A goal of Tamarin is to allow it to run on any platform, to this end we wish to create a standardized porting layer that is:

  • lightweight
  • simple

Details

An abstraction layer can solve the portability issue, but at the cost of speed, stack and code size. In order to avoid this overhead, we usually add platform specific ifdefs, e.g.

 #if defined(WIN32)
  #if defined(UNDER_CE)
    WindowsCEAPIFunction();
  #else
    WindowsAPIFunction();
 #elsif defined(MAC)
   MacOSAPIFunction();
 #elsif defined(LINUX)
   LinuxAPIFunction();
 #endif  

The resulting code is efficient, but can be difficult to read and since the platform dependencies are often scattered throughout the code, porting to a new platform will require changes across files throughout the codebase.

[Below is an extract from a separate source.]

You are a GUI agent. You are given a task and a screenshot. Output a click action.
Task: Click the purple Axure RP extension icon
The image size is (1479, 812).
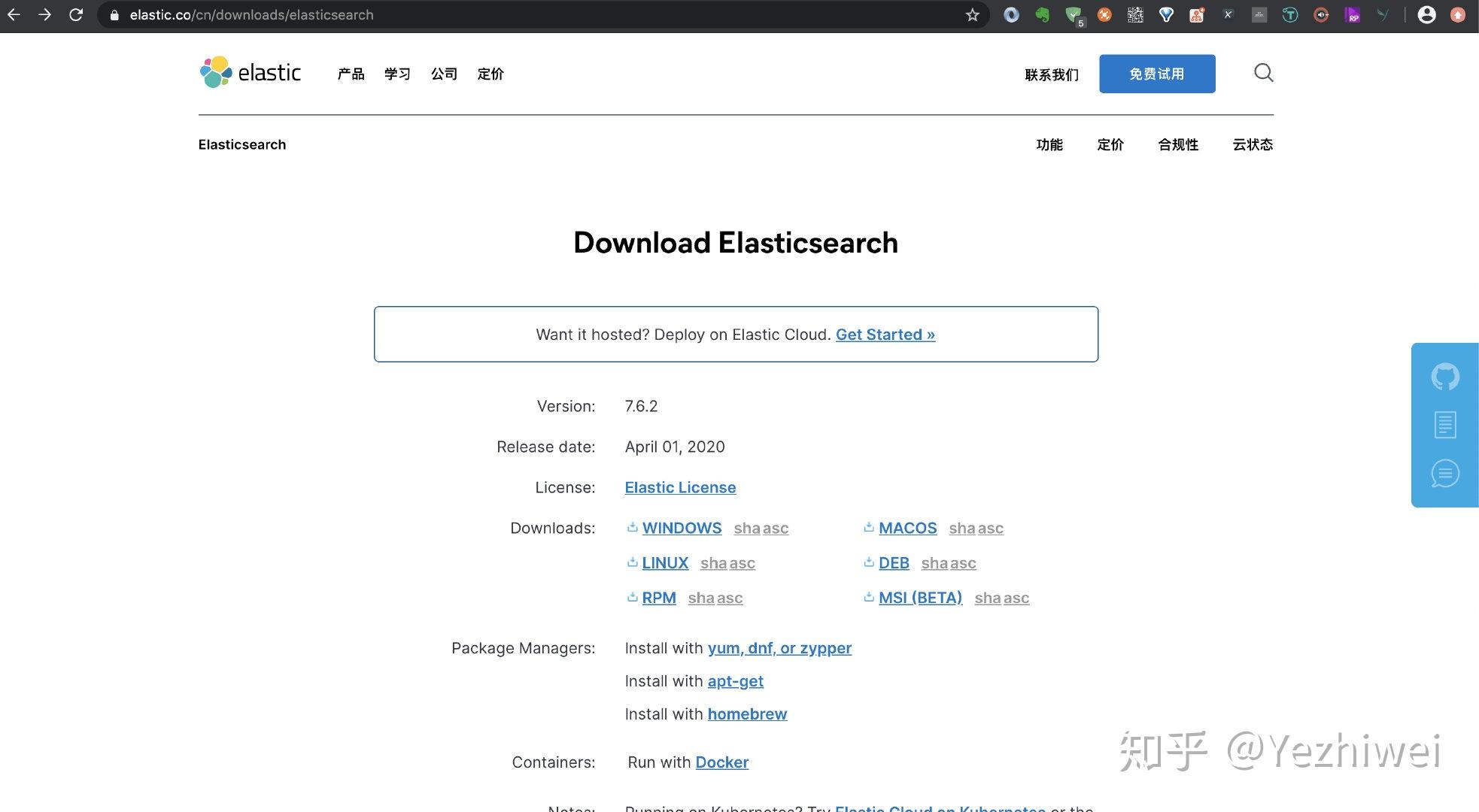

The proposed solution is to define sets of macros that replace the platform specific ifdefs with a single macro that is defined in a central location. For example for many platforms newly JITted code requires that the instruction cache be flushed. The resulting code would look something like this:

#if defined(WIN32)
  #if defined(UNDER_CE)
    FlushInstructionCache(GetCurrentProcess(), NULL, NULL); // Windows CE
  #else
    // Not required on Windows, assuming P5 or later.
  #endif
#elsif defined(AVMPLUS_LINUX)
  #if defined(AVMPLUS_ARM)
    // some code plus inline assembler
  #else
    // not required for x86 Linux
  #endif
#elsif defined(AVMPLUS_SYMBIAN)
  User::IMB_Range(start, end);
#endif

The proposal is to replace that block of code with the following macro

 NanoJIT_PortingAPI_FlushInstructionCache(start, end);

Where the macro is defined for each platform. For x86 platforms, it is defined as nothing. For ARM platforms, it is defined as the appropriate system call, a function that implements the functionality, or some inline code.

Each platform would have its own set of header files where these macros are defined. For clarity, it would be best to divide the macros by module. The current proposal is to have one file for each of

  • MMgc
  • NanoJIT
  • other modules

For example, the header file for the NanoJIT (portingapi_nanojit.h) would look like this for Win32/x86:

// no-op. not required for P5 or later.
#define NanoJIT_PortingAPI_FlushInstructionCache(_start, _end)

For WinCE/ARM

#define NanoJIT_PortingAPI_FlushInstructionCache(_start, _end) FlushInstructionCache(GetCurrentProcess(), _start, (_end - _start))


For Symbian:

#include <e32std.h>
#define NanoJIT_PortAPI_FlushInstructionCache(_start, _end) User::IMB_Range(_start, _end)

Another advantage of this method is to avoid platform ifdefs around the #include blocks. The includes would be defined in each platform's portingapi_<module>.h file.